Streams API in Java
Process collections declaratively with the Streams API — map, filter, reduce, collect, flatMap, sorted, distinct, and parallel streams.
What is a Stream?
A Stream is a sequence of elements that supports a pipeline of operations. It does not store data — it processes data from a source (like a List, array, or file) through a chain of intermediate operations and ends with a terminal operation. Streams are lazy: intermediate operations do nothing until a terminal operation is called.
1. Stream vs Collection
A Collection stores data. A Stream describes computations on data.
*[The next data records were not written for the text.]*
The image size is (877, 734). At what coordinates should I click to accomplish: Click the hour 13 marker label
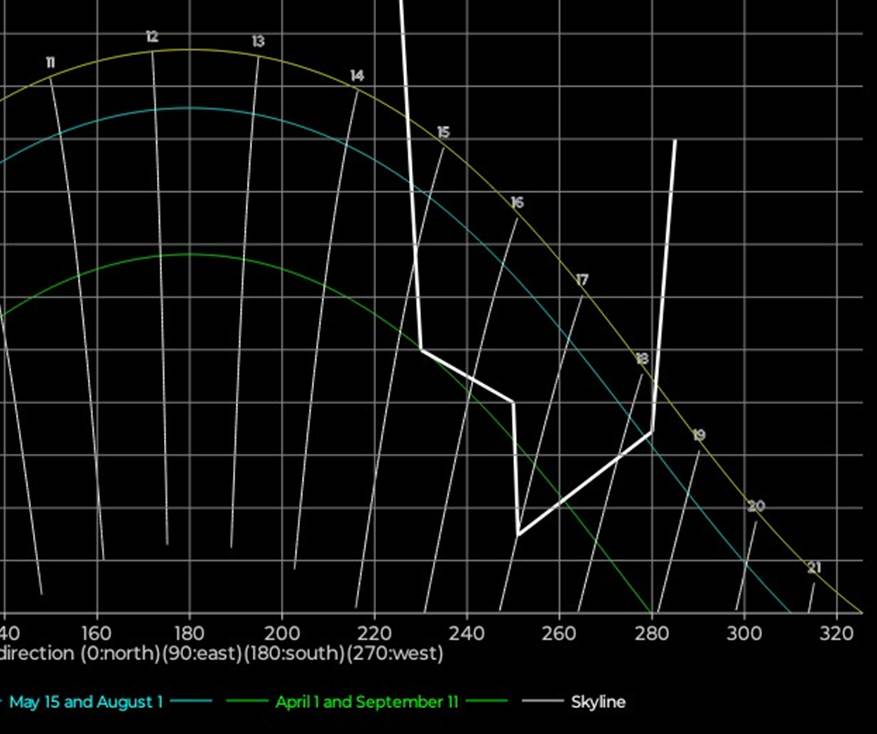[x=258, y=42]
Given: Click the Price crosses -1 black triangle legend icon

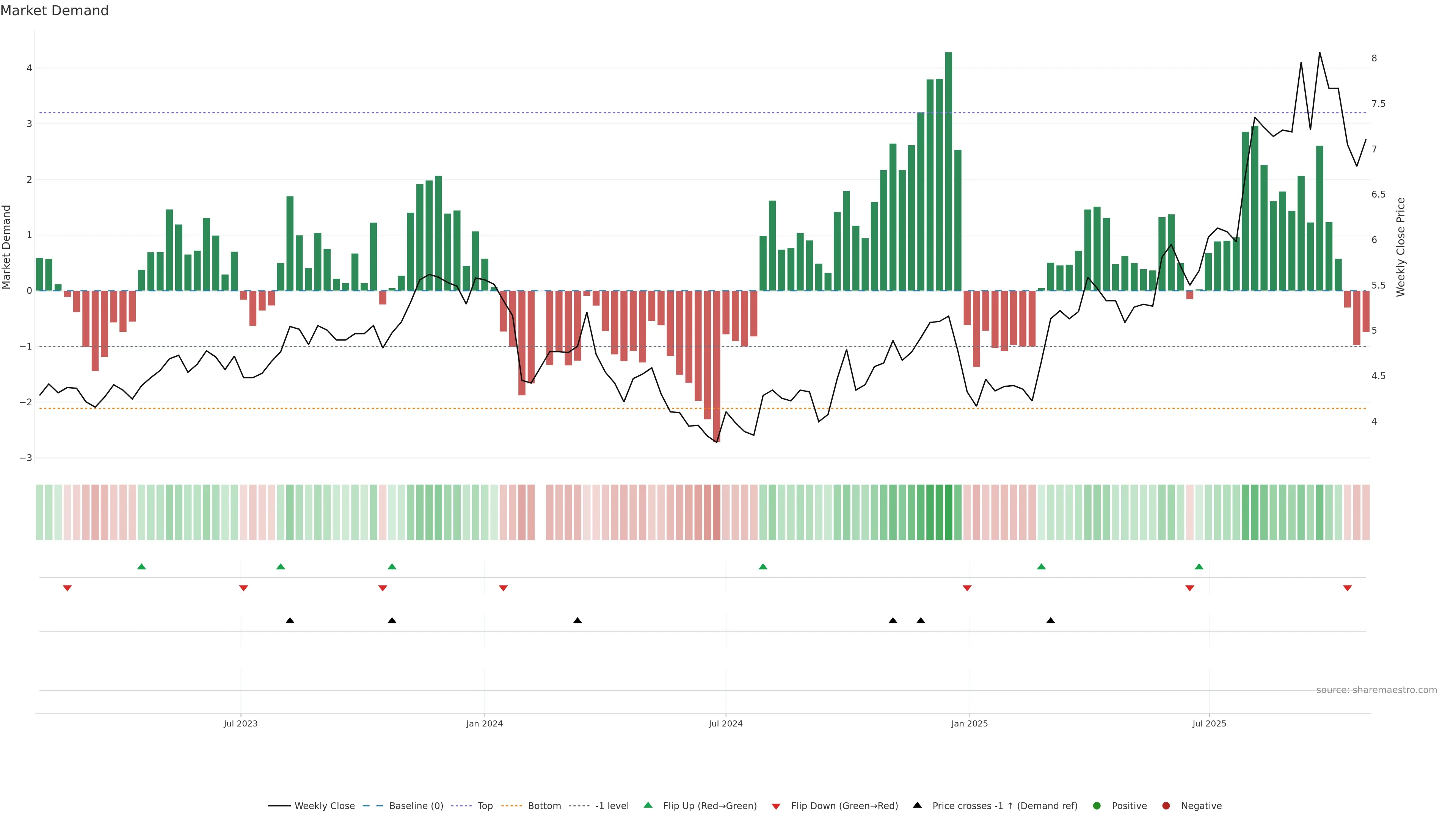Looking at the screenshot, I should click(917, 805).
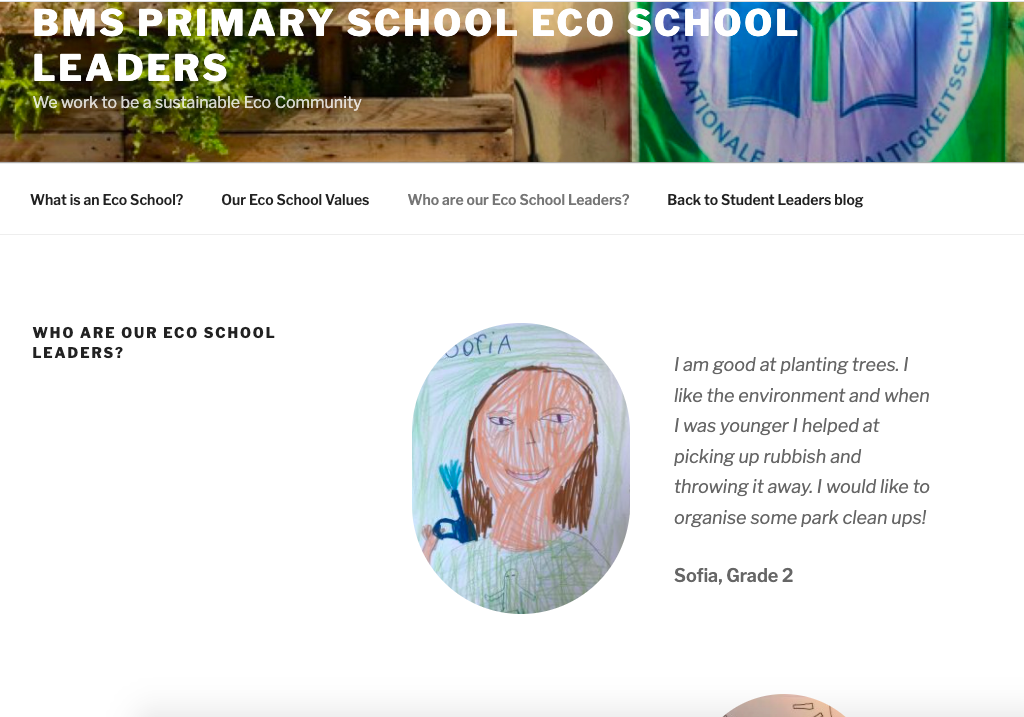Open the partially visible portrait at the bottom
The image size is (1024, 717).
[x=785, y=706]

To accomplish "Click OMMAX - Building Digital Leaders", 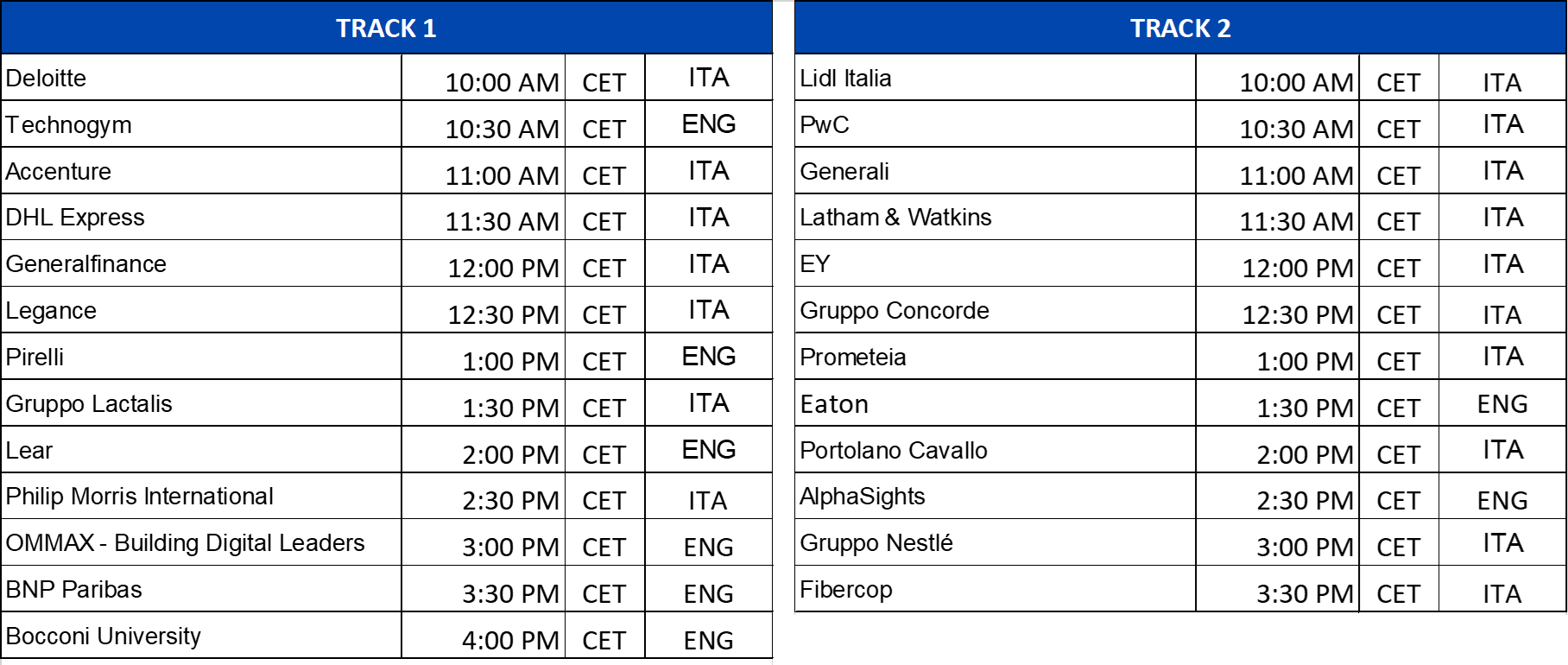I will click(186, 543).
You consume a stream — once used, it is gone.
2. Creating Streams
Streams can be created from collections, arrays, individual values, ranges, and infinite generators.
3. The Stream Pipeline
A stream pipeline has three parts: a source, zero or more intermediate operations, and exactly one terminal operation.
Intermediate Operations
Intermediate operations return a new Stream and are lazy — they do not execute until a terminal operation is called. They can be chained in any order. Common ones are: `filter`, `map`, `flatMap`, `sorted`, `distinct`, `limit`, `skip`, and `peek`.
1. filter and map
`filter` keeps elements that match a predicate. `map` transforms each element into something else.
2. flatMap
`flatMap` transforms each element into a stream of values and flattens all those streams into a single stream.
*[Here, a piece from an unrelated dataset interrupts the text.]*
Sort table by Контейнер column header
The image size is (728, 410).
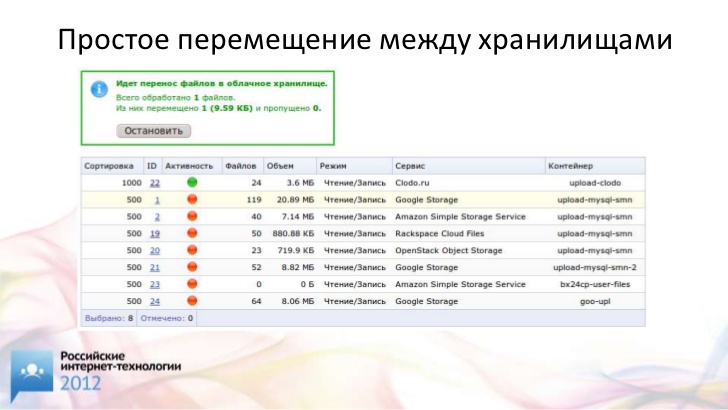click(x=570, y=165)
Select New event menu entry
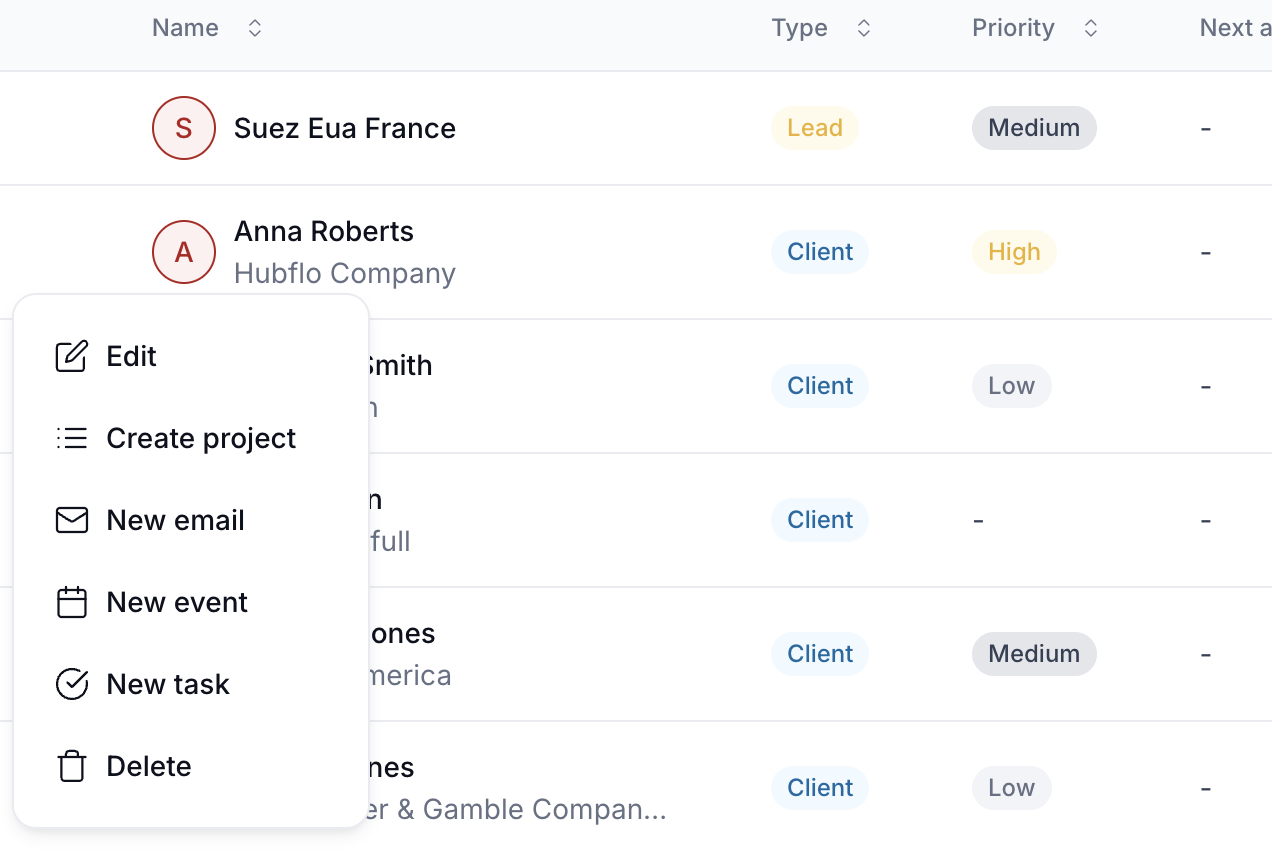Screen dimensions: 1272x854 click(x=191, y=602)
3. sorted, distinct, limit, skip
`sorted` orders elements. `distinct` removes duplicates. `limit` caps the count. `skip` skips the first N elements.
4. peek
`peek` lets you inspect elements as they flow through the pipeline — primarily for debugging. It does not modify elements.
Terminal Operations
Terminal operations consume the stream and produce a result or side effect. Once a terminal operation is called, the stream is processed and closed. Common terminals: `forEach`, `collect`, `reduce`, `count`, `sum`, `min`, `max`, `findFirst`, `findAny`, `anyMatch`, `allMatch`, `noneMatch`.
1. forEach, count, sum
`forEach` performs an action on each element. `count` returns how many elements. `sum` / `average` work on numeric streams.
2. min, max, findFirst, findAny
`min` and `max` return the smallest/largest element. `findFirst` returns the first element. All return `Optional` because the stream might be empty.
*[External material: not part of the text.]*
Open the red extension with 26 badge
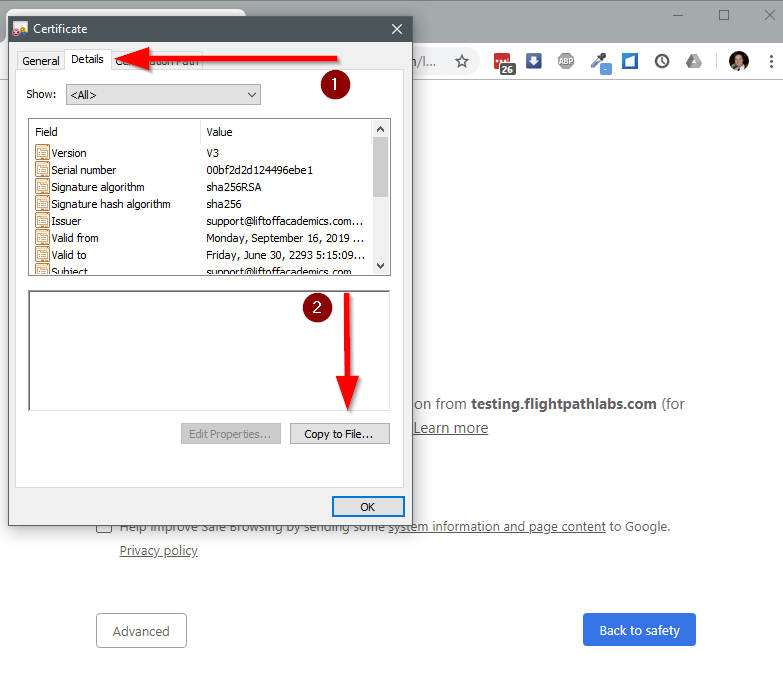The height and width of the screenshot is (673, 783). coord(504,62)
3. anyMatch, allMatch, noneMatch
These short-circuit terminal operations test elements against a predicate and return a boolean.
4. reduce
`reduce` combines all elements into a single result by repeatedly applying a binary operator.
collect and Collectors
`collect` is the most powerful terminal operation. It works with `Collectors` to gather stream elements into collections, maps, strings, and more. `Collectors.toList()`, `toSet()`, `toMap()`, `groupingBy()`, `joining()`, and `counting()` are the most common.
1. Collecting to List and Set
`Collectors.toList()` gathers elements into an ArrayList. `Collectors.toSet()` gathers into a HashSet (removes duplicates).
2. Collecting to Map
`Collectors.toMap(keyMapper, valueMapper)` converts stream elements into a Map.
3. groupingBy
`Collectors.groupingBy` groups elements by a classifier function, producing a `Map<K, List<V>>`.
4. joining
`Collectors.joining` concatenates String stream elements into a single string, with optional delimiter, prefix, and suffix.
Numeric Streams
Java provides specialised primitive streams — `IntStream`, `LongStream`, and `DoubleStream` — to avoid the boxing overhead of `Stream<Integer>`. They have extra methods like `sum()`, `average()`, `min()`, `max()`, `range()`, and `rangeClosed()` built in.
1. IntStream Basics
`IntStream` works directly with primitive `int` values. No boxing to Integer — faster and more memory-efficient.
2. mapToInt and boxed
Convert between object streams and primitive streams with `mapToInt`, `mapToObj`, and `boxed`.
Parallel Streams
Parallel streams split the data across multiple CPU cores and process chunks simultaneously using the ForkJoinPool. You enable them with `.parallelStream()` instead of `.stream()`, or `.parallel()` on an existing stream. They are best for large, CPU-bound, stateless operations. For small data or I/O-bound work, parallel streams can be slower due to overhead.
1. Using parallelStream
`parallelStream()` splits work across multiple threads automatically. The order of results is not guaranteed.
2. When Not to Use Parallel Streams
Parallel streams with shared mutable state cause data races. Order-dependent operations and small datasets are also poor fits.
Real-World Stream Examples
The real power of streams comes from chaining multiple operations together to transform data in a clean, readable way. These examples show patterns you will regularly use in backend Java code.
1. Building a Summary Report
Combine filter, map, groupingBy, and joining to produce a formatted report from a list of records.
2. Search, Transform, and Format
A common backend pattern: search a dataset, transform matched records, and format them for an API response.